§ Выбранный отрывок
Множество других выдающихся духовных пастырей княжеского периода нашей истории не менее определенно и настойчиво проводили те же мысли о спасительности милостыни и нищелюбия.

Милостыня считалась богоугодным делом, что вошло в поговорки и изречения русского народа: «Денежка - молитва, что острая бритва: все грехи сбреет», «Просит убогий, а подаешь Богу».

Духовенство стремилось развивать благотворительность своими поучениями. В дошедших до нас посланиях мы находим зачастую постоянную заботу об этом. Например, Новгородский епископ XI в. Лука Жидята поучал свою паству: «Помните и милуйте странных, убогих, заключенных в темницу и к своим сиротам будьте милостивы»[23].

В летописях мы находим многочисленные доказательства того, что благотворительность в Древнерусском государстве развивалась главным образом под влиянием христианских чувств, по внушению духовных пастырей. Многие из высших иерархов церкви прославились на почве благотворительности. Летопись говорит о митрополите Иоане, что он был милостив к убогим и вдовицам; епископ Владимирский и Ростовский Лука был милостив «к убогим и вдовицам, ласков же ко всякому богату и убогу»; епископ Ростовский Пахомий - «сиротами добре пекыся, милостив зело к убогым и вдовицам, ласков ко всякому убогому, не согбене руце имея на вданье их...»; епископ Ростовский Кирилл - «обидимым помогая, печалныя утешая, нищая милуя.» [24].

В грамоте митрополита Алексея (1360 г.) читаем: «Вдовиц и сирот и полоняников и странных милуйте и призирайте; иже в темницах посетите, да сподобитеся блаженного оного святого гласа истинного Xриста глаголяща: придете благословении Отца Моего и наследуйте

уготованное вам царство от сложения мира ... иже имеете исполнивати се, спасени будете и не тяжко се есть». В послании игумена Кирилла к можайскому князю Андрею Дмитриевичу (1408 г.) говорится: «А от упивании бы есте уймались, а милостынку бы есте по силе давали: понеже, господине, поститесь не можете, а молитися ленитеся; ино в то место, господине, вам милостыня ваш недостаток исполнит»[25].

§ Извлечённые строки

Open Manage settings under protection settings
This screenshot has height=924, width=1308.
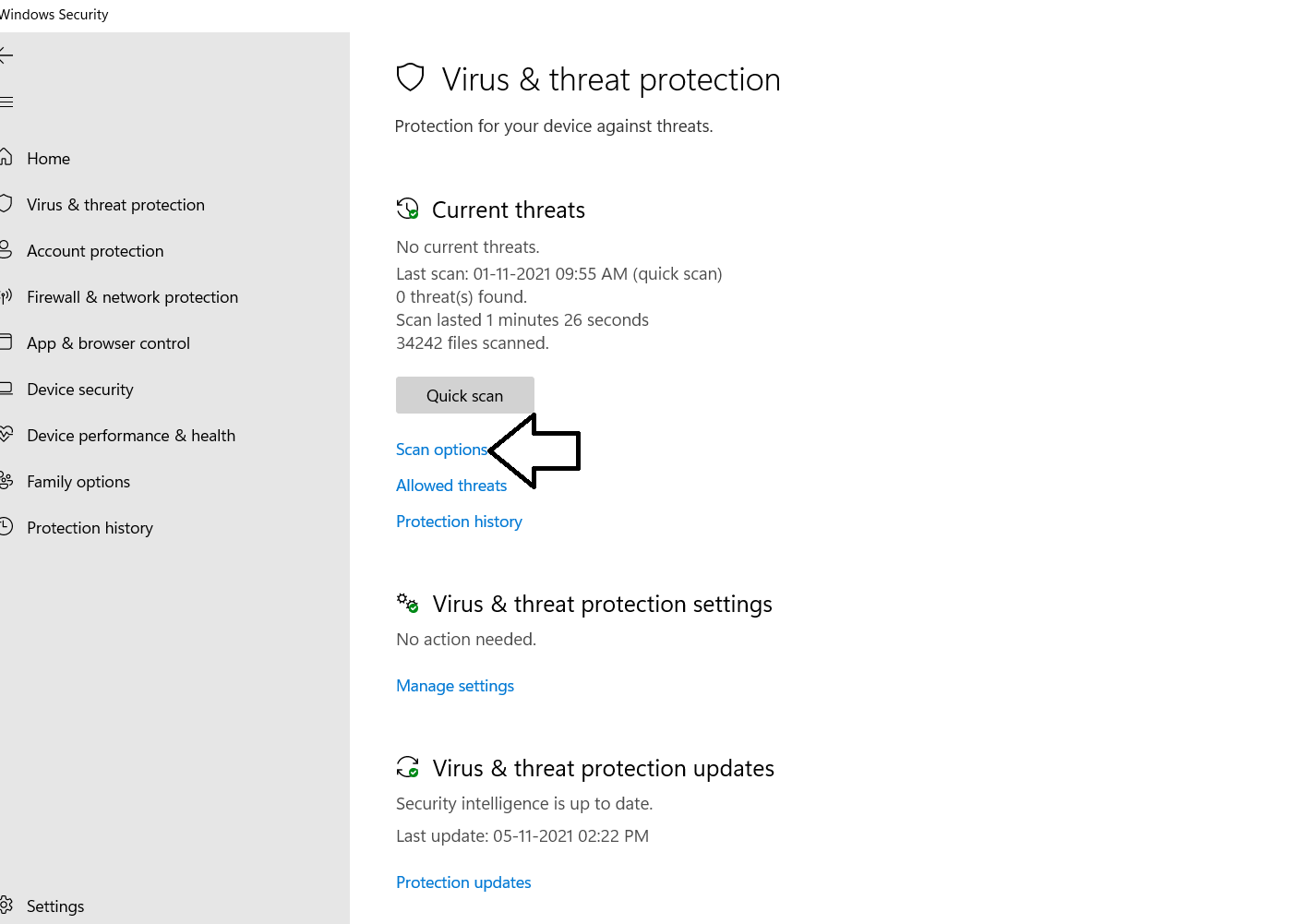[x=454, y=685]
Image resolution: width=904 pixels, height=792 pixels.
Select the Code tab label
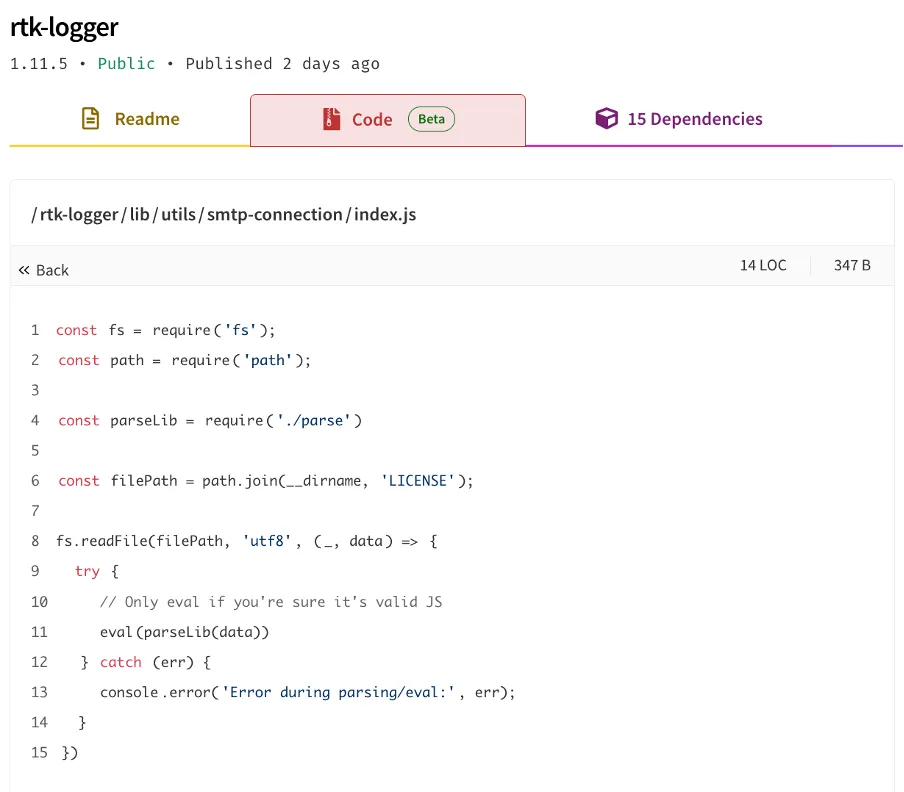(x=372, y=119)
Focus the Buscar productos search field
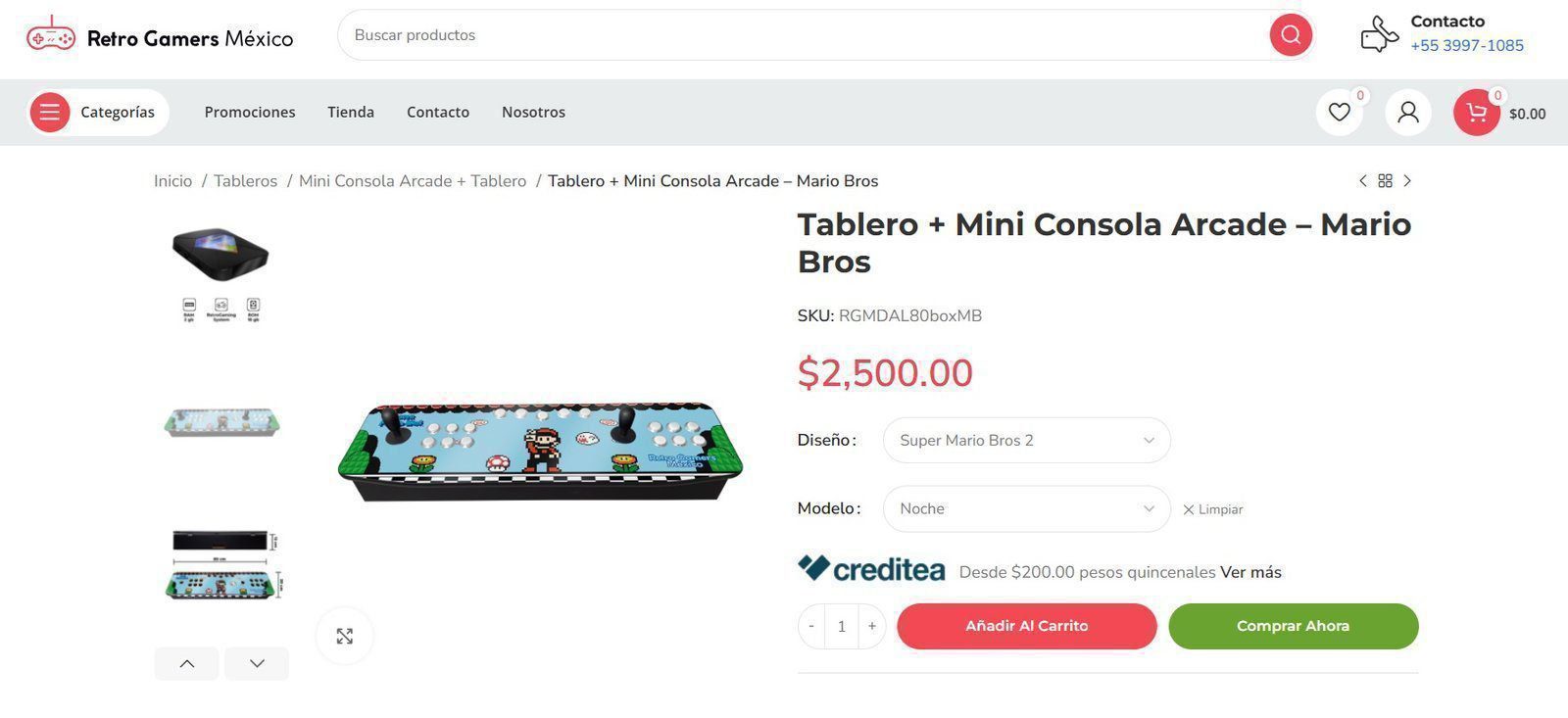 point(804,35)
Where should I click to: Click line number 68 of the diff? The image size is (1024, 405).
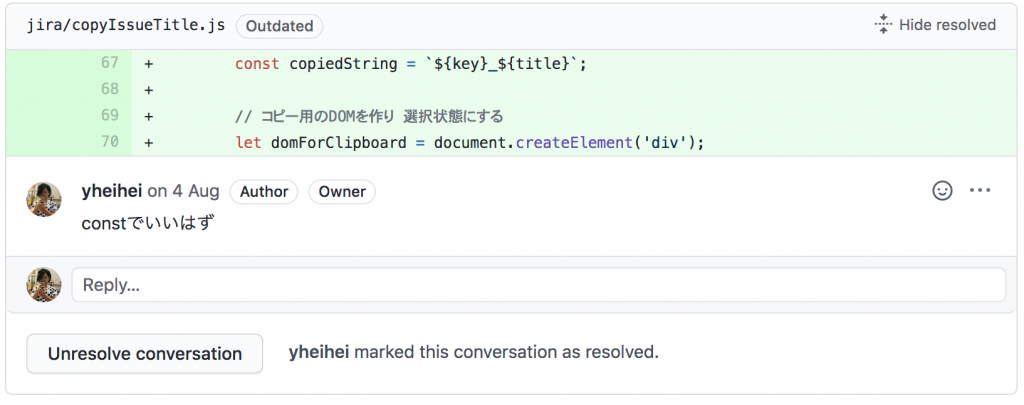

§ Поставленная задача 1
Перескажите, пожалуйста, короче в виде списка абзац отрывка о благотворительности, который начинается словами «В летописях мы находим». Сохраните его основные факты.
§ Поставленная задача 2
Изложите отрывок о благотворительности в трёх предложениях.
§ Поставленная задача 3
Продолжите отрывок о благотворительности, начав сразу после его последнего предложения.
Строки для выполнения заданий не понадобятся.

§ Результат упражнения 1
- По летописям, благотворительность в Древнерусском государстве развивалась главным образом под влиянием христианских чувств и по внушению духовных пастырей.
- Многие высшие иерархи церкви прославились благотворительностью:
  - митрополит Иоан был милостив к убогим и вдовицам;
  - епископ Владимирский и Ростовский Лука был милостив к убогим и вдовицам и ласков и к богатым, и к бедным;
  - епископ Ростовский Пахомий заботился о сиротах и был очень милостив к убогим и вдовицам;
  - епископ Ростовский Кирилл помогал обиженным, утешал печальных и миловал нищих.

§ Результат упражнения 2
Духовные пастыри княжеского периода настойчиво проповедовали спасительность милостыни и нищелюбия, а народ считал милостыню богоугодным делом, что отразилось в поговорках. Духовенство развивало благотворительность поучениями, как новгородский епископ XI в. Лука Жидята, и, по летописям, она развивалась главным образом под влиянием христианских чувств и наставлений пастырей, а многие иерархи прославились милосердием. В грамоте митрополита Алексея (1360 г.) звучит призыв миловать вдов, сирот, пленников и странников и посещать заключённых, а игумен Кирилл в послании можайскому князю Андрею Дмитриевичу (1408 г.) советует подавать милостыню по силе.

§ Результат упражнения 3
До принятия христианства под нищенством понималось совершенно другое явление. Нищим считался калека, тот, кто не мог работать, у кого не было рук, ног и зрения. Потому нищета приравнивалась к слепоте. Кроме того, когда человек отрекался от своего богатства и запирался в монастырь, также делался нищим. Исходя из этого, считал И. Г. Прыжов, «в Древней Руси все наше благочестивое духовенство и монашество как истинные наследники древнего благочестия считались нищими, в самом деле, жили милостынею доброхотных дателей»[26].

Подтверждением этих слов служит сохранившееся в лубочных картинах XIX столетия изображение монаха, распятого на кресте и ногами прикованного к камню с надписью «нищета».

В отечественной монашеской жизни бывали случаи, когда хранящиеся в монастырях денежные суммы в чрезвычайных ситуациях использовалась на благотворительные цели. Например, сделанные в монастырь вклады в случае острой необходимости обращались на общественные нужды. Так, в 1391 г. в Новгороде произошел большой пожар и новгородцы, испытывая потребность в помощи погорельцам, «взяли сребра 5000 у святой Софьи с палатей, скопления владычия Алексеева, и разделиша на пять концов»[27].

К нищим принадлежали и так называемые вольные нищие, которые отрекались от своего имущества, раздавали его нищим[28]. Наконец, настоящие нищие - это неимущие, захребетники, бобыли, беглые, погорелые, ослепшие.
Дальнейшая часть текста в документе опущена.